**WHAT YOU NEED TO DO**
Can you reproduce the lines from the one that contains "You are a computer-use agent." through the one that contains "click(433, 101)", keeping the request wording unchanged and rescaling the click coordinates in the answers by 1.95, rounded to whole numbers with halves rounded up? Give only those lines, without the pictures.

**GIVEN DATA**
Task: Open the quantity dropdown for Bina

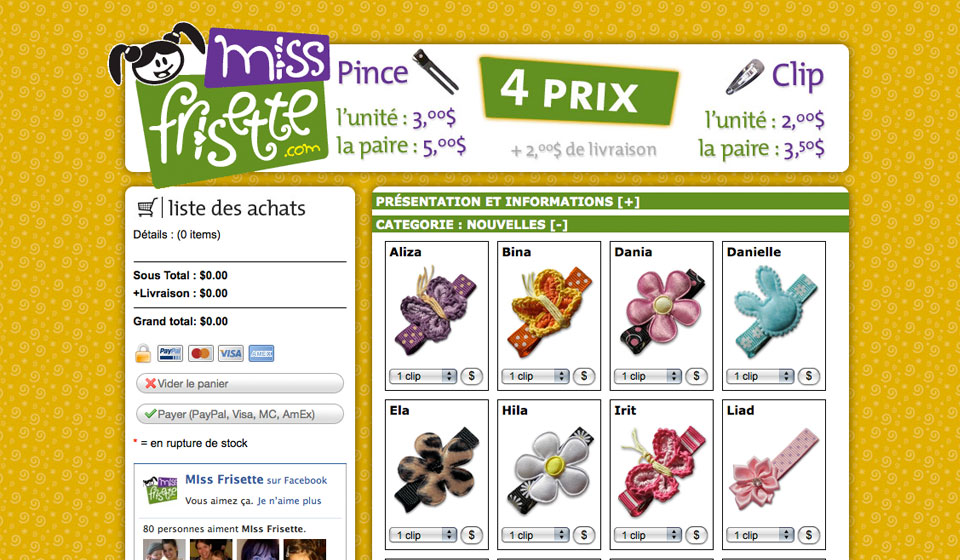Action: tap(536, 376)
---
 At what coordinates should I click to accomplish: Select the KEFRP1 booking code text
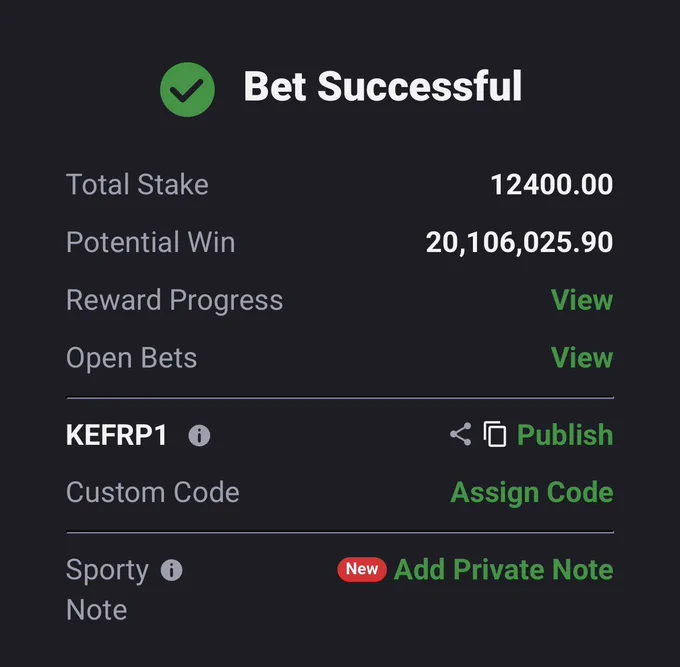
--
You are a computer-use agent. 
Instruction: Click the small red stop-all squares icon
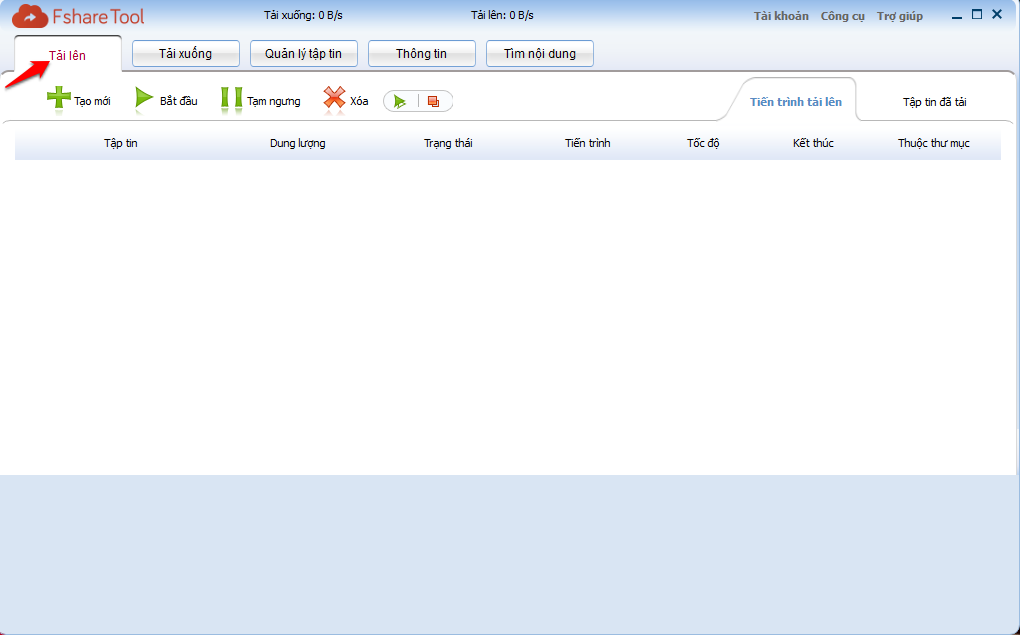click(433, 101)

**THE ANSWER**
You are a computer-use agent. 
Instruction: Click the small red stop-all squares icon
click(844, 197)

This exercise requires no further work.